「文藝春秋」11月号の麻生総理の話題の論文「強い日本を!私の国家再建計画」を読んでみた。素直な印象としてはやはり「冒頭解散」の決意表明にしか見えない。が、月刊誌の執筆と発売時期のズレの問題はあるのだから、これは仕方がないと思う。
ただ、気になったのは次の一文。
「上下両院で多数派が食い違う現象は先進国ではよくあることであり、だからこそ、選挙で各党が公約を国民に誓い合い、勝利した側の政党がその直近の民意を背景に政党間協議を主導するのだ。ようやく日本の政党政治をグローバル・スタンダードなものに進化させるチャンスだと私はわくわくしているほどだ。」
「ねじれ国会」になって以降、麻生総理にかぎらず多くの政治家がこのような言説を繰り返しているが、いったいどの部分が「よくあること」なのだろうか。政治学の名著サルトーリの「比較政治学」参照しながら考えてみよう。
与党が3分の2の多数を失った場合(自公がどんなに大勝しても3分の2が取れることはまずないだろう)、法案の成立については与野党が互いに拒否権をもつ真の「ねじれ」となる。

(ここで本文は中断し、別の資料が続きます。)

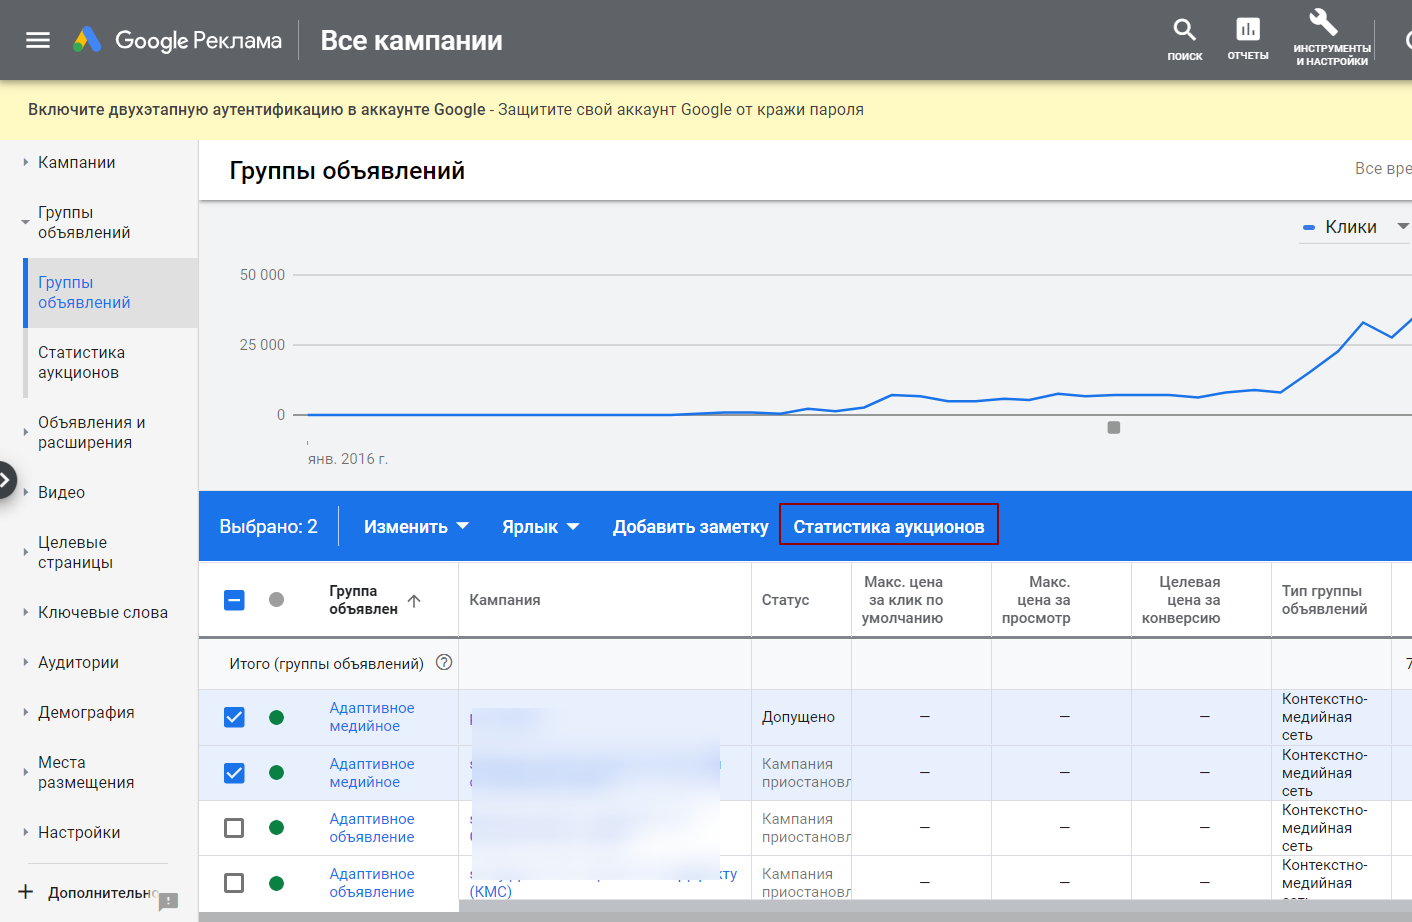Open the reports (Отчеты) icon
The width and height of the screenshot is (1412, 922).
pyautogui.click(x=1248, y=39)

議院内閣制かつ二院制の国で両院が相互に拒否権を持つ国は、本書によるとオーストラリア、ベルギー、イタリアの3カ国だけである。
そしてねじれ問題の例としてオーストラリアの例をあげている。
「1975年にオーストラリアで労働党が下院の過半数を占め、自由党と国民党の連合(永続的なもの)が上院の過半数を占め、そして上院が、労働党政府に辞職を強いるために政府の充当金法案を通過させることを拒否したときに起きたことをとりあげよう。この行き詰まりは、オーストラリアが総督を頂く英連邦の国家であり、その総督が問題の解決を引き受けたことから(わたしの意見では疑わしい法的根拠に基づいて)、解決された。しかしこの幸運で特殊な安全弁がなければ、オーストラリアは1975年に深刻な政治危機に直面していたであろう。」
つまり、1975年のオーストラリアでは、拒否権を持つ二院制は超法規的措置によってしか事態を打開できなかったのだ。
さらに本書は、互いに拒否権を持つような(権限の近い)二院制では、両院の構成が似ていればチェックの目的には使いものにならないし、両院の構成が異なれば停滞と行き詰まりをもたらす、と指摘する。まったくそのとおりだと思う。サルトーリも示唆するとおり、二院制が積極的な意味を持ちうるのは連邦制国家くらいかもしれない。
以上の状況を棚上げにし、ねじれがグローバルスタンダードなどということは強弁にすぎない。グローバルスタンダードというなら、非連邦国家・議院内閣制という日本と同条件のスウェーデンが二院制から一院制に移行したことはどう考えるのか。
「直近の民意を背景に政党間協議を主導」の意味も良く分からない。仮に総選挙で自民党が議席を大幅に減らし、民主党が大幅に増やした上で、自公でぎりぎりの過半数が保ったようなケースでは、「直近の民意」はいったいどこにあるのだろうか。自民党も民主党も互いの「直近の民意」の正統性を主張しあい、結局は何も決まらず、大連立か政界再編ということにならざるを得ないのではないか。
「直近の民意」の支持があることをもってリーダーシップを取りたいのであれば、「直近の民意」の意味を確定し、制度に落とし込み、それよってリーダーシップをとれる仕組みがなければ、実現不可能だろう。その点を無視して「政党政治の進化」などと言ってもそれは気分の表明以上の何者でもない。
「総選挙を控えて建前上そう言わざるを得ない」のかもしれない。そうであれば、そんな建前を政治家に言わせる(つまり政治家に本心と違うことを言わせる)制度こそ見直すべきではないのか。そろそろ真剣に考える時期に来ている。